Collected data entries
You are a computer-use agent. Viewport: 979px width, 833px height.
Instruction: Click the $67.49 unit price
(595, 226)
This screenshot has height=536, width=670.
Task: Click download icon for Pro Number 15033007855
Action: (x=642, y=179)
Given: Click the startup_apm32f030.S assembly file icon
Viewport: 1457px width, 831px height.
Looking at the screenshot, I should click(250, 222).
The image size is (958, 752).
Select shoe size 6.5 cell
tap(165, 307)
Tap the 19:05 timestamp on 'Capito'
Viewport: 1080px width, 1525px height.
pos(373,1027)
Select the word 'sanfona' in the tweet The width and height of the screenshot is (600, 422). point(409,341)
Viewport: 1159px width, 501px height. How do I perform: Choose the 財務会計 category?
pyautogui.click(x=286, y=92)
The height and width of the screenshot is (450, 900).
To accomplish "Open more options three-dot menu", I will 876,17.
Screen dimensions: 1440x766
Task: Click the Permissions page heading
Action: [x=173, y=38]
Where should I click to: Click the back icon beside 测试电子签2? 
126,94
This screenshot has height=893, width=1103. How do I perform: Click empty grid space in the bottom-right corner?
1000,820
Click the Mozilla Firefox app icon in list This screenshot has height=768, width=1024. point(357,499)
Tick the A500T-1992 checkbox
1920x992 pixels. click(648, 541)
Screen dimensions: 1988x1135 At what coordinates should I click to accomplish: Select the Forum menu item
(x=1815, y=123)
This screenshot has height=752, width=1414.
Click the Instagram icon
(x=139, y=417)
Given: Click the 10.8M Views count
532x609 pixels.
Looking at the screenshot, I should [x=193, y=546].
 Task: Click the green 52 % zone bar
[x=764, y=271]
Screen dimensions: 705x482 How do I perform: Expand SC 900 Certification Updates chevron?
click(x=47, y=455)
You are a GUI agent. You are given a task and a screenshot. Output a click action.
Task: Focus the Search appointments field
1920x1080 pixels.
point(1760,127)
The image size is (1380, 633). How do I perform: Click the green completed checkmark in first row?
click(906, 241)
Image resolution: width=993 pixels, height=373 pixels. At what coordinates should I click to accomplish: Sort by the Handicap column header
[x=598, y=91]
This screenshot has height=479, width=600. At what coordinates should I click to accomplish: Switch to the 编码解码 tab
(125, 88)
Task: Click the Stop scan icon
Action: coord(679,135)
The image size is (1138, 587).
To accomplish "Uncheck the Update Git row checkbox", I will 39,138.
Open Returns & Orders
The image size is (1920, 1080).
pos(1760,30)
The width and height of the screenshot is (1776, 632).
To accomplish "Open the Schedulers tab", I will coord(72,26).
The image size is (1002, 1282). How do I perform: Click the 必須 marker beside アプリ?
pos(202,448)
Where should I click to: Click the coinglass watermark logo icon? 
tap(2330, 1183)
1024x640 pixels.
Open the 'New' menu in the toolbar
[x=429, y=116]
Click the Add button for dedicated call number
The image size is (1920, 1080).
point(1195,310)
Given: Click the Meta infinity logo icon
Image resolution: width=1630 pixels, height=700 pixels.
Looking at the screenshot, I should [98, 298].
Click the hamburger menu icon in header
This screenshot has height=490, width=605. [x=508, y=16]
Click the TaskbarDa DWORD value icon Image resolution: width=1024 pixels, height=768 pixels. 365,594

> [TO DO] The word "agent" may turn up on some lines of these records; say how many, with no other words.

> [WRITTEN REPLY] 2